__Task inputs__:

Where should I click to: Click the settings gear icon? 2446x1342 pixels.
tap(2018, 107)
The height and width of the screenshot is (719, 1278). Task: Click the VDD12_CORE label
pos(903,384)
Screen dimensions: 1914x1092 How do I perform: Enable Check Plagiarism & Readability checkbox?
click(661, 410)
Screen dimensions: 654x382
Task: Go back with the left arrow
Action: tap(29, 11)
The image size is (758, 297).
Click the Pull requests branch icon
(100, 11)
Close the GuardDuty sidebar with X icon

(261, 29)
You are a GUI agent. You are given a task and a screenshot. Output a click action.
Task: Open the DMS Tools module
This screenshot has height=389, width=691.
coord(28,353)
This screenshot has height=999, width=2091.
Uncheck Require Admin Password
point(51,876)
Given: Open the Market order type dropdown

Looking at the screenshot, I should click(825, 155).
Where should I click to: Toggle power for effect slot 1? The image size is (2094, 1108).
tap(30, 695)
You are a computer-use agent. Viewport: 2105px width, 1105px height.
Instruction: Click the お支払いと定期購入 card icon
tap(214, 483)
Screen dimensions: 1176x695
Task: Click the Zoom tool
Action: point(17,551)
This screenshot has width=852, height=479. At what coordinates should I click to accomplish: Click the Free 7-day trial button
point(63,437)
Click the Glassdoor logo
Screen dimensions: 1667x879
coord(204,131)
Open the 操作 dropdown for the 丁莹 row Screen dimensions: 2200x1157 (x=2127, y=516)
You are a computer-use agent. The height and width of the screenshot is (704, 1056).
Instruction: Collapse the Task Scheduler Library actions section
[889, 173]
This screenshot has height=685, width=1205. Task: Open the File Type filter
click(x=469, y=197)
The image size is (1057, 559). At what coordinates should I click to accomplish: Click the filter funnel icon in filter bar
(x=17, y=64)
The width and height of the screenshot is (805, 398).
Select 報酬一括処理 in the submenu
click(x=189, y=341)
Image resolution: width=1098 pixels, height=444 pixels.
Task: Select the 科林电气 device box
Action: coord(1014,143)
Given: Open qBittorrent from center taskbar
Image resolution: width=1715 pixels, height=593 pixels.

__Task to carry out__:
Find and copy each line of the material that holds the word "computer".

__Answer space__:
You are a computer-use agent. Viewport: 2105px width, 1105px height.
You are a computer-use agent. The height and width of the screenshot is (704, 1056).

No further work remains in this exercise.